For fiscal year 2011, the federal budget for homeland security will provide “$364 million to the Department of Homeland Security to support the operations of the National Cyber Security Division which protects Federal systems as well as continuing efforts under the Comprehensive National Cybersecurity Initiative to protect our information networks from the threat of attacks or disruptions.” Should companies engaged in this kind of conduct be allowed to take government money to fund their company’s operations, which are supposed to protect government cyber infrastructure?

HBGary's infiltration led to the company "getting pwned." Anonymous figured out what was going on and seized HBGary's domain, temporarily posting this image—a letter with an opening line that reads "claims of 'infiltrating' Anonymous amuse us, and so do your attempts at using Anonymous as a means to garner press attention for yourself."

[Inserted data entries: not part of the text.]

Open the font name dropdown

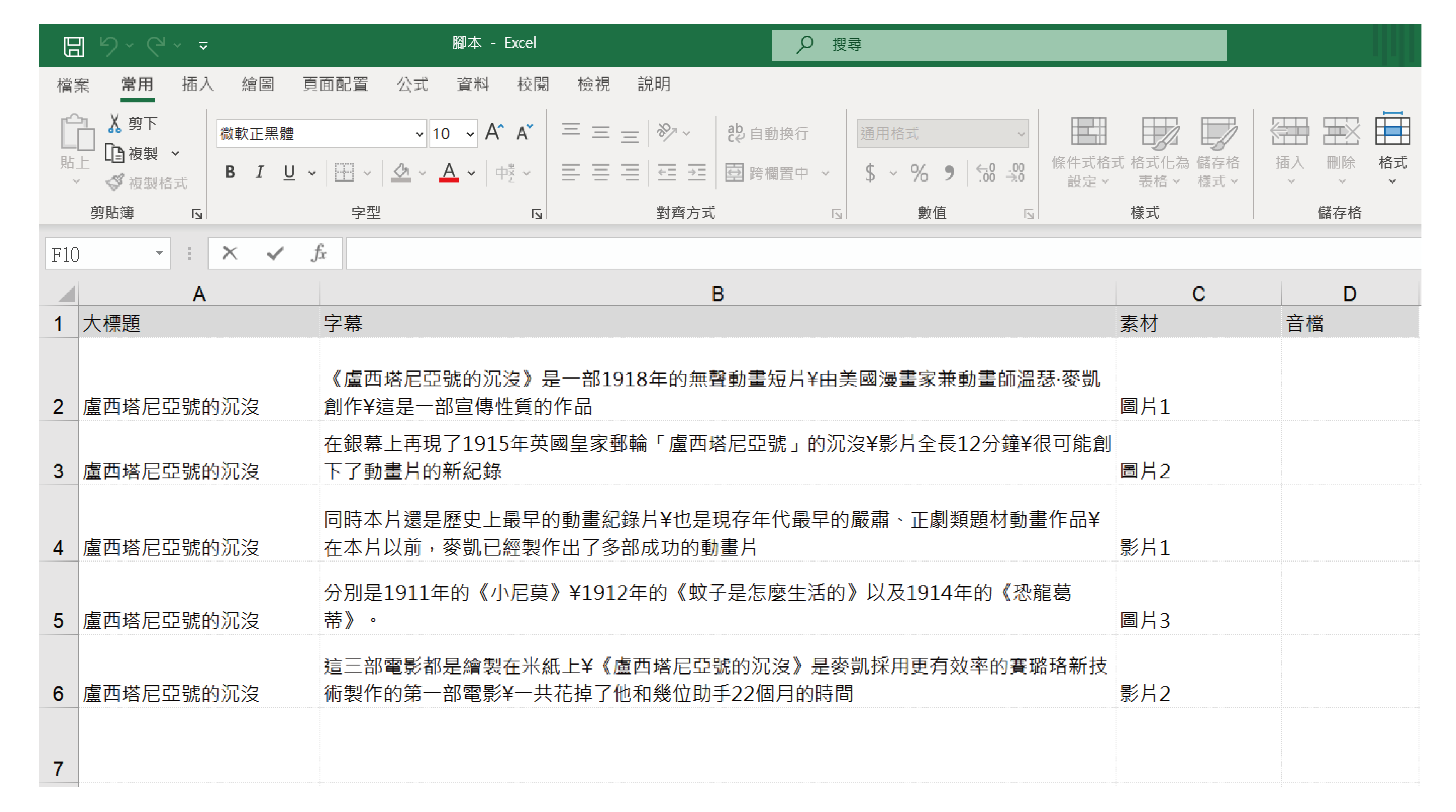click(x=419, y=134)
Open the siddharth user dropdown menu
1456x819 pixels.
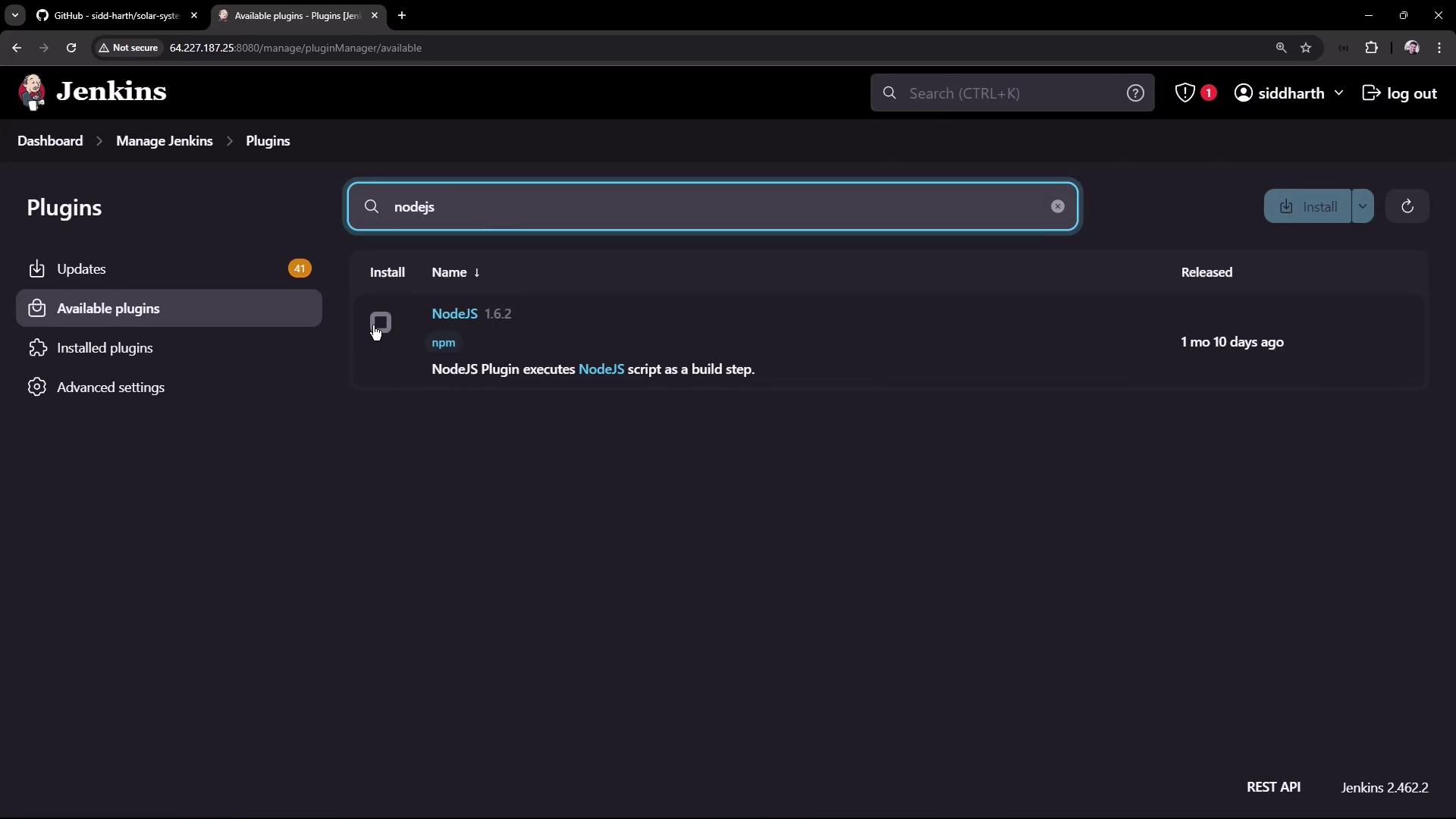coord(1338,93)
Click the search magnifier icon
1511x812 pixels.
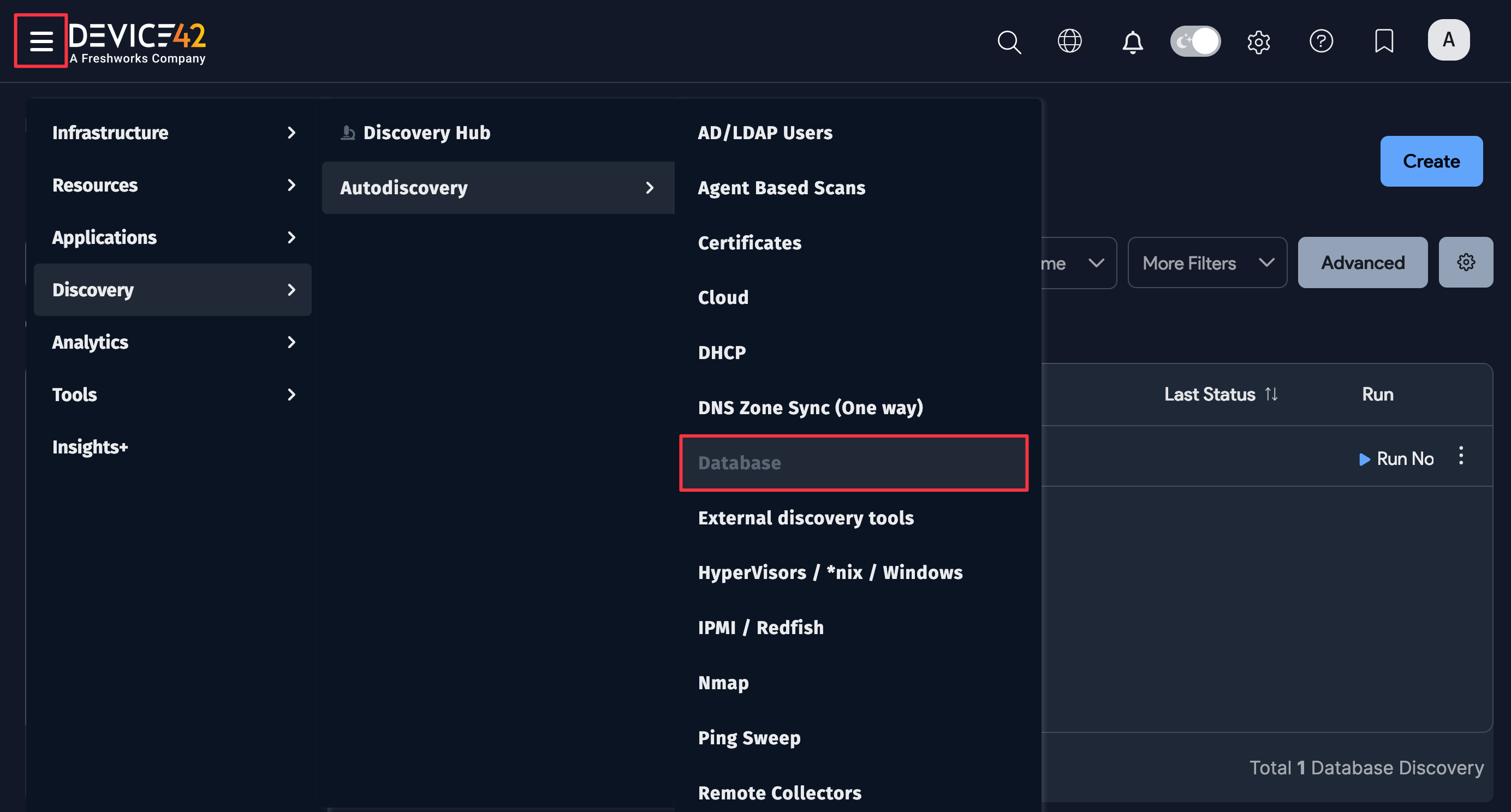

Even though Anonymous is known to have hacked into companies like PayPal and Visa, does HBGary or any other cybersecurity service have any business mounting operations to infiltrate or target anyone linked to Anonymous? Unless HBGary is working for the FBI, it does not seem as though they should be allowed to engage in such activity.

The president of HBGary, Penny Leavy, says, “Today’s sophisticated cybercriminals require a sophisticated approach to network security.” That may be true. But, one might ask Leavy, "Do today’s sophisticated cyber activists require amateur cyber snoops?"

Update

Later in the day, WikiLeaks posted a .PDF file titled "The WikiLeaks Threat," which the three data intelligence firms put together to help guide a planned attack on WikiLeaks.

It was already reported that they were going to try to use disinformation, create messages around actions of sabotage, work to discredit opposing organizations, post fake documents and call out the errors, and work to feed a fuel between groups feuding around WikiLeaks operations. What wasn't initially reported on is all the people these firms wanted to ensnare in their scheme to take down WikiLeaks.

One slide shows that these were the people they aimed to involve: James Ball, Theodore Reppe, Jennifer Robinson, Julian Assange, John Shipton, Kristinn Hrafnsson, Jacob Appelbaum, David House, Daniel Mathews, Glenn Greenwald, Jennifer 8. Lee, Daniel Schmitt, Herbert Snorrason, Birgitta Jonsdottir.

Schmitt, Snorrason and Jonsdottir are marked as "disgruntled."

Why Lee is on there is a mystery. She has not done anything at all with WikiLeaks since the "Collateral Murder" video. Also, why didn't Greg Mitchell, who has been regularly blogging WikiLeaks for The Nation make the cut?

It's clear that those working with the firms to go after WikiLeaks were not only pining for adventure or attention but also have no idea how to even begin to do research.